THE HAGUE–The Kingdom Council of Ministers RMR during its meeting on Wednesday deferred the decision-taking on the reversing of the 12.5 per cent (St. Maarten, Curaçao) and 12.6 per cent (Aruba) labour benefits reduction for employees in the (semi) public sector in the Dutch Caribbean countries.
The reasoning behind this decision is that parties want to await the concluding of the talks that Dutch State Secretary of Kingdom Relations and Digitisation Alexandra van Huffelen has during her visit to Aruba, Curaçao and St. Maarten this week.
“Considering that the state secretary herself is not here, and that she is having talks with our prime ministers, we didn’t think it was opportune to take a decision now before the talks have taken place. Let these talk take place first and then in two weeks, during the next RMR in two weeks, we will take a decision with a good basis after it has been discussed on the islands,” said Curaçao Minister Plenipotentiary Carlson Manuel on Wednesday morning.
Manuel and his two colleagues, Rene Violenus of St. Maarten and Guillfred Besaril of Aruba, addressed the waiting Dutch Caribbean media representatives outside the Ministry of General Affairs in The Hague about the very short RMR meeting right afterwards.
State Secretary Van Huffelen arrived in Aruba on Monday for a short visit to the three Dutch Caribbean countries. Today, Wednesday, she visits Curaçao and by the end of this week, she is in St. Maarten for talks with the Council of Ministers and members of the community.
The conditions under which the labour benefits reduction would be (partly) reversed are already known for Aruba, but not as yet for Curaçao and St. Maarten. The conditions will be discussed with the state secretary in Willemstad on Wednesday and later this week in Philipsburg.
One of the conditions, no more liquidity support for now, is already being applied, said Manuel. Neither Aruba, nor Curaçao, nor St. Maarten have requested liquidity support from The Hague for the immediate past and the coming period.
Two other conditions that were tied to the liquidity support, the capping of the salaries of top earners in government and at government entities to 130 per cent of the prime minister’s salary and the 25 per cent pay cut for elected politicians, namely ministers and members of Parliament, remain in place.

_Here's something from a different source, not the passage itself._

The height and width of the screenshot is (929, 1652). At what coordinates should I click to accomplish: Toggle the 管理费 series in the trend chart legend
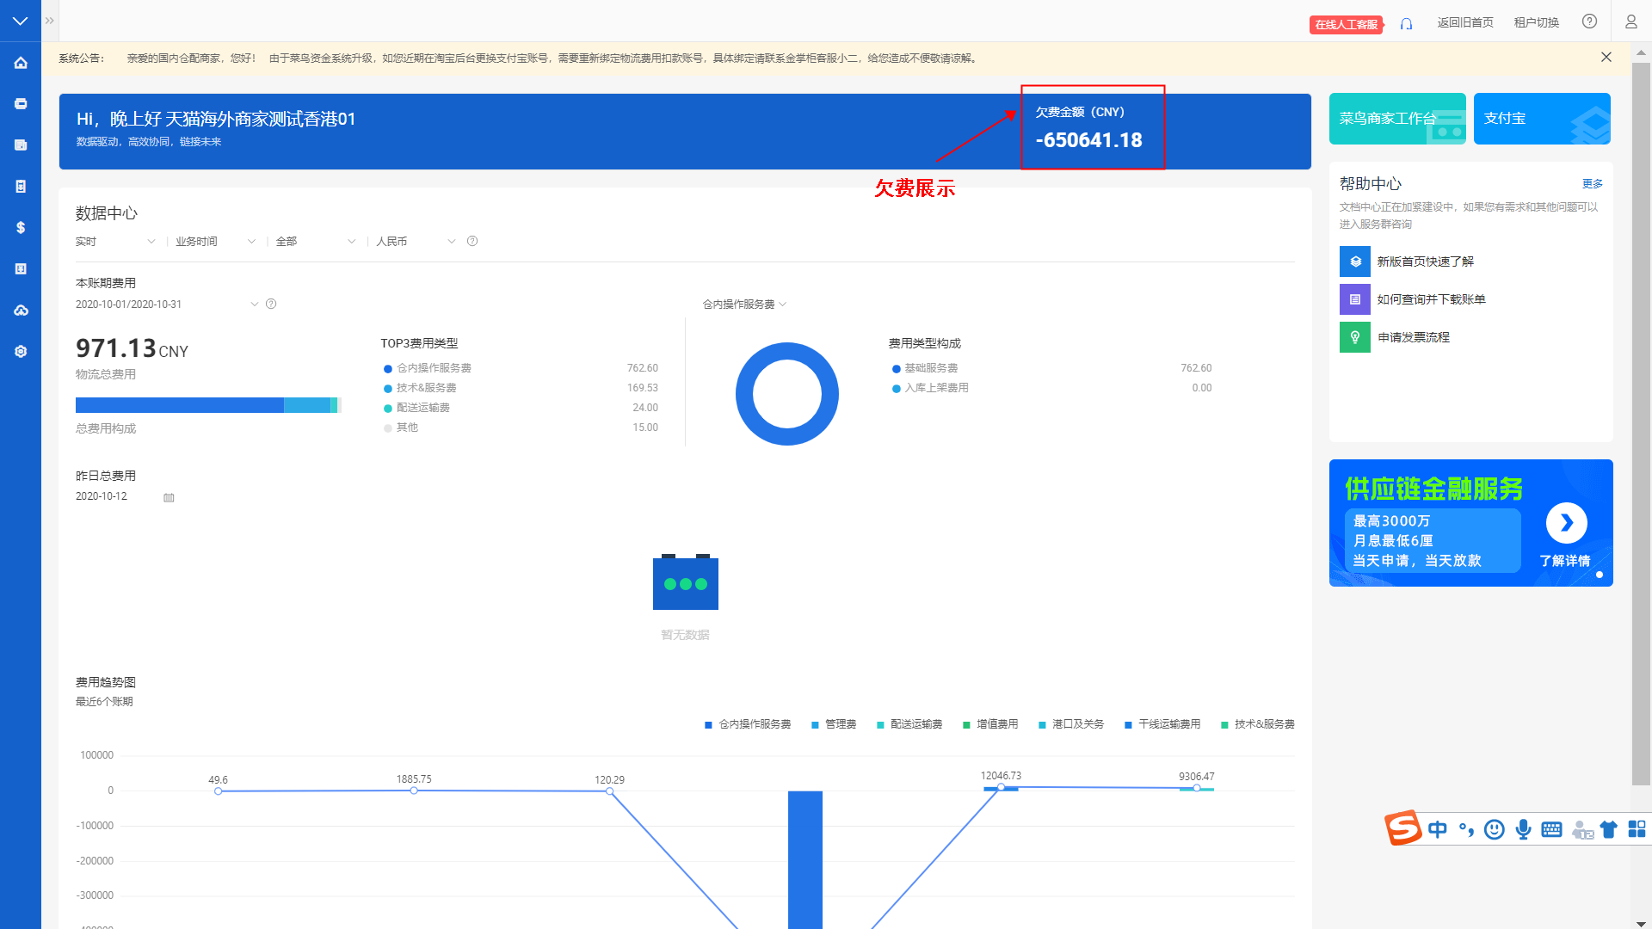coord(835,724)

“We are maintaining those and doing what we can in terms of getting the economy back on track. Now that the economy is starting to improve, the 12.5 per cent that is affecting the civil servants should be reversed, because that will also be conducive to the economy and ultimately to government’s coffers. Otherwise, we keep finding ourselves in the situation where we have to ask for liquidity support,” said Violenus.
Dutch Minister of Home Affairs and Kingdom Relations Hanke Bruins Slot acted on behalf of State Secretary of Kingdom Relations and Digitisation Alexandra van Huffelen at Wednesday’s RMR meeting. (Suzanne Koelega photo)
“In combination with the effects of the war in Ukraine and the high inflation, the salary cut has a devastating effect on our civil servants and those working in the semi-public sector. So, we too have asked for the 12.5 per cent to be removed. This reduction was a condition for the liquidity support, but now that we have not asked for liquidity support for the last two quarters and don’t plan to do so in the near future either, we think it should be removed,” said Violenus.
Pending the decision in the RMR in two weeks or so, the countries already announced that they want to give back to the civil servants and the employees at the government entities. The Aruba government has included a provision of 5 per cent in its 2022 budget to repay the (semi) public sector workers in July.
Curaçao Finance Minister Javier Silvania recently announced that Curaçao will pay the employees of the (semi) public sector their 3 per cent vacation allowance this summer, said Minister Plenipotentiary Manuel. St. Maarten Minister Plenipotentiary Violenus confirmed that the St. Maarten government has similar intentions. “But before doing so, we need to know what is possible and what isn’t,” said Manuel.
The three plenipotentiary ministers and with them, their governments, find that the 12.5/12.6 per cent labour benefits cut, a condition that the Dutch government tied to the providing of liquidity support during the COVID-19 pandemic, has lasted long enough.
“I was one of the first ones here in The Hague to point out since February that the economic and tourism figures were going in the right direction and that we needed to give our people perspective, starting with the civil servants who have been handing in part of their salaries. This reduction cannot continue until the end of time,” said Besaril of Aruba.
Dutch Minister of Home Affairs and Kingdom Relations Hanke Bruins Slot didn’t want to give comment about the pending decision-taking in the RMR when the media approached her prior to Wednesday’s meeting. “As you know, we never say anything before the RMR about the issues that we will discuss, so I will not say anything on that matter at this time.”
Looking ahead at the meeting, Bruins Slot said that she found it “an honour” to act in the RMR on behalf of State Secretary Van Huffelen during the latter’s visit to the Dutch Caribbean countries.